Selected text:

________________

Jennings Environmental Education Center is a 334 acre Pennsylvania state park in Brady Township, Butler County, Pennsylvania in the United States. It is 12 mi north of Butler at the intersection of Pennsylvania Route 8 and Pennsylvania Route 528. The center contains a relict prairie of 20 acre, the only publicly protected prairie ecosystem in Pennsylvania. Big Run, a tributary of Slippery Rock Creek, flows through Jennings Environmental Education Center, and it shares a border with Moraine State Park to the south.

Jennings Environmental Education Center was chosen by the Pennsylvania Department of Conservation and Natural Resources (DCNR) and its Bureau of Parks as one of "25 Must-See Pennsylvania State Parks".

==Environmental education==
The main purpose of Jennings Environmental Education Center is to provide environmental education for the citizens of Pennsylvania and specifically the students of the nearby elementary schools, high schools, colleges, and universities. Jennings stays busy offering hands on opportunities to students and teachers with a "discovery and problem solving" approach. Jennings offers numerous programs to the public throughout the year, many of which are free. Some, such as the National Public Lands Day volunteer project, require pre-registration. The annual Celebrate the Bloom festival, occurring when the blazing star is in peak bloom, began in 2013.

==Prairie==
Prairies are extremely rare in Pennsylvania. They are usually found further to the west in Ohio, Indiana and across the midwest to the Rocky Mountains. The prairie at Jennings Environmental Education Center is the only protected prairie ecosystem in Pennsylvania. It provides a habitat for plants that are unique to prairie and the endangered massasauga rattlesnake. Jennings Environmental Education Center was the first state park established to protect an endangered plant, the blazing star.

________________

Available data:
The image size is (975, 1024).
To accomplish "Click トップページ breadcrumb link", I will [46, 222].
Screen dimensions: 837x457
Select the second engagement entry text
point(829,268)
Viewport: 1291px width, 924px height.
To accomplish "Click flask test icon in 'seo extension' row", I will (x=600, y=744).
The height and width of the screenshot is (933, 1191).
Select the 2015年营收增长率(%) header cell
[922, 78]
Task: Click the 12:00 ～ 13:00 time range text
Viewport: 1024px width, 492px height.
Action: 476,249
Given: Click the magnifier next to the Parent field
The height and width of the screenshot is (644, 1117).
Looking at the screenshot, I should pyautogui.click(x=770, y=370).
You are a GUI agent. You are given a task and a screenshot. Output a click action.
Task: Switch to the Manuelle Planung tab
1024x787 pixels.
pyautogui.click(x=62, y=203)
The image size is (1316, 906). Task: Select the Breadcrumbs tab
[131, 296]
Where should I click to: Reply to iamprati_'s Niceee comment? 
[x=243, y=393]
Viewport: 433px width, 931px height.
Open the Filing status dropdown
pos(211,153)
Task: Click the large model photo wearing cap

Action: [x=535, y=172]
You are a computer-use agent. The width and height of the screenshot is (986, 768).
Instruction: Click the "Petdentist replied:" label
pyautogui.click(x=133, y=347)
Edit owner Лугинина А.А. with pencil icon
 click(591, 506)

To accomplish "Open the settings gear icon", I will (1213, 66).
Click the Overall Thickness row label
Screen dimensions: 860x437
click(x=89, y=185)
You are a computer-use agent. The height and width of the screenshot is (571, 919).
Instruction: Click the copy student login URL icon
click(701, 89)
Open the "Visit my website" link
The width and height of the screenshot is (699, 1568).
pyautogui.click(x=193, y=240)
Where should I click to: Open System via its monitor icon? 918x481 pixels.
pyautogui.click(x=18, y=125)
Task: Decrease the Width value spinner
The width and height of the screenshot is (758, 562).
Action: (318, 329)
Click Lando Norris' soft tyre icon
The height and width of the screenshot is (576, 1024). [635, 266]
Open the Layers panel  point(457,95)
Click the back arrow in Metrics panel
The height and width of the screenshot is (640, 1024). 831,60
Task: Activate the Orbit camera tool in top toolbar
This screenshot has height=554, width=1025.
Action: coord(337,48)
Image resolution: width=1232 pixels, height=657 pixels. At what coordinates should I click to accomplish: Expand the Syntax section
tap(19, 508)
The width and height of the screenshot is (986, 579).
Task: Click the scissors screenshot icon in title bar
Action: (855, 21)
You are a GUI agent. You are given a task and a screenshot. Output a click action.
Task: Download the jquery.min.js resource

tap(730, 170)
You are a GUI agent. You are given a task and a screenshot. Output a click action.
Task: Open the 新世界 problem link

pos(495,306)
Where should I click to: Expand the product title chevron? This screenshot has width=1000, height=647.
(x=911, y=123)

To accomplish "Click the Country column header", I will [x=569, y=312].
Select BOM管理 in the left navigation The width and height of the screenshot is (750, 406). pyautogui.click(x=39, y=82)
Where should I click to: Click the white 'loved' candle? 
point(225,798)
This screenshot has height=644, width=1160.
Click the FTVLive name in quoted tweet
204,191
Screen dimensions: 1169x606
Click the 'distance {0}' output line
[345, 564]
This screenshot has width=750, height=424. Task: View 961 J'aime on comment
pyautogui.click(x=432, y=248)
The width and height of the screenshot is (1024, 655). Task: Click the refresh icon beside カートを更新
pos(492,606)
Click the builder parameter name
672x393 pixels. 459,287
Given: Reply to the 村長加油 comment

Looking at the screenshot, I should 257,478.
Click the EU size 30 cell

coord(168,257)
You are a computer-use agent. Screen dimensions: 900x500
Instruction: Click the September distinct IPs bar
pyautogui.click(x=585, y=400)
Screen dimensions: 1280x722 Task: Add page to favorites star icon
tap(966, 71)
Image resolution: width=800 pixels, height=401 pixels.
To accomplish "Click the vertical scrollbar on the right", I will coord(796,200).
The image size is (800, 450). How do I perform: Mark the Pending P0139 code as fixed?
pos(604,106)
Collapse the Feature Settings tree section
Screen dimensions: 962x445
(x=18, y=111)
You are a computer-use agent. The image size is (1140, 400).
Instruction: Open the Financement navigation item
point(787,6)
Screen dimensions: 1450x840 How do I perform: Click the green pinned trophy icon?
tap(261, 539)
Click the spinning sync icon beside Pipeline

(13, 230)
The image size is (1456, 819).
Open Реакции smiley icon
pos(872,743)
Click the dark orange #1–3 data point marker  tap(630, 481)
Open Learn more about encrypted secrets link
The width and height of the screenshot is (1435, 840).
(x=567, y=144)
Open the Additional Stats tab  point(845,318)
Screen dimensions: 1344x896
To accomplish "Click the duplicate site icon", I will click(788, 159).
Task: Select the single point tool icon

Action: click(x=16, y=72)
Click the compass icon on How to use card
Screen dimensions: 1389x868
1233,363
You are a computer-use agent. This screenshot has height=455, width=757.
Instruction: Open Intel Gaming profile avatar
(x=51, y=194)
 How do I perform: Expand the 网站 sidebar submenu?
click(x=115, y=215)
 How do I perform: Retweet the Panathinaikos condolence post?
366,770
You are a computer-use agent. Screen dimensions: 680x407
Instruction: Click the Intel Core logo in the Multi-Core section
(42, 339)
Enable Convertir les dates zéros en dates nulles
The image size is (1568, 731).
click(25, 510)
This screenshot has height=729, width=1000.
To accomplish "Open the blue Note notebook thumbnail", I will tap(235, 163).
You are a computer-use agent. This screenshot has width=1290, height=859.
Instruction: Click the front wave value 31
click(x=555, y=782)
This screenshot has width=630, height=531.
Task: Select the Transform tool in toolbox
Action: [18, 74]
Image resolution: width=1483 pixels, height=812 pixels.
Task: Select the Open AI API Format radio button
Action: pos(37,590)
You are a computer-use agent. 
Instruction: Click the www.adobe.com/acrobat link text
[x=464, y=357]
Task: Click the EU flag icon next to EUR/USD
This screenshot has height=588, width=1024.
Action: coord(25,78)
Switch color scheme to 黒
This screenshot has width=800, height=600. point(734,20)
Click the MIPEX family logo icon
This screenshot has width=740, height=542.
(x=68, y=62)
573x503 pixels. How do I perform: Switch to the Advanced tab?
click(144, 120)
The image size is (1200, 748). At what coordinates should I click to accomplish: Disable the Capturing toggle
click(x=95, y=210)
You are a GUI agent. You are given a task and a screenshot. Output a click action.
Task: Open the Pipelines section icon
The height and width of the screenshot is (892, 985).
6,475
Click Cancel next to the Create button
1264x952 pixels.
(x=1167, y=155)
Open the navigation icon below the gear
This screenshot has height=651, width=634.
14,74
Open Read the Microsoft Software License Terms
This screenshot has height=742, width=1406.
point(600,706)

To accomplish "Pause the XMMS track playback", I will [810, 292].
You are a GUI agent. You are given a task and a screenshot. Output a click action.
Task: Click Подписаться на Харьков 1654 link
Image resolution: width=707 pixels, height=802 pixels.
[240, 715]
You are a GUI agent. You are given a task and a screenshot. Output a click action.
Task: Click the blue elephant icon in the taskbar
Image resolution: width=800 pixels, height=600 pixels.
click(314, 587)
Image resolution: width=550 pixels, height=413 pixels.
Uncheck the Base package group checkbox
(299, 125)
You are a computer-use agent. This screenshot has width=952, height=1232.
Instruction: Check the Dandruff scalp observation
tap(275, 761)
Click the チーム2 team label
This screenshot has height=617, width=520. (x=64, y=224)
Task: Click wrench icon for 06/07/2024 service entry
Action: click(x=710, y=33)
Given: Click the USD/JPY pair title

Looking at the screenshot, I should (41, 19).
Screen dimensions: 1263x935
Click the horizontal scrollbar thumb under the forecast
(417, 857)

________________

Problem set:
- a) Print the passage of the Jennings Environmental Education Center text from "Jennings Environmental Education Center is a" to "to the south." without any changes.
- b) According to the Jennings Environmental Education Center text, which endangered plant was the park the first state park established to protect?

Responses by task:
- a)
Jennings Environmental Education Center is a 334 acre Pennsylvania state park in Brady Township, Butler County, Pennsylvania in the United States. It is 12 mi north of Butler at the intersection of Pennsylvania Route 8 and Pennsylvania Route 528. The center contains a relict prairie of 20 acre, the only publicly protected prairie ecosystem in Pennsylvania. Big Run, a tributary of Slippery Rock Creek, flows through Jennings Environmental Education Center, and it shares a border with Moraine State Park to the south.

- b) The blazing star.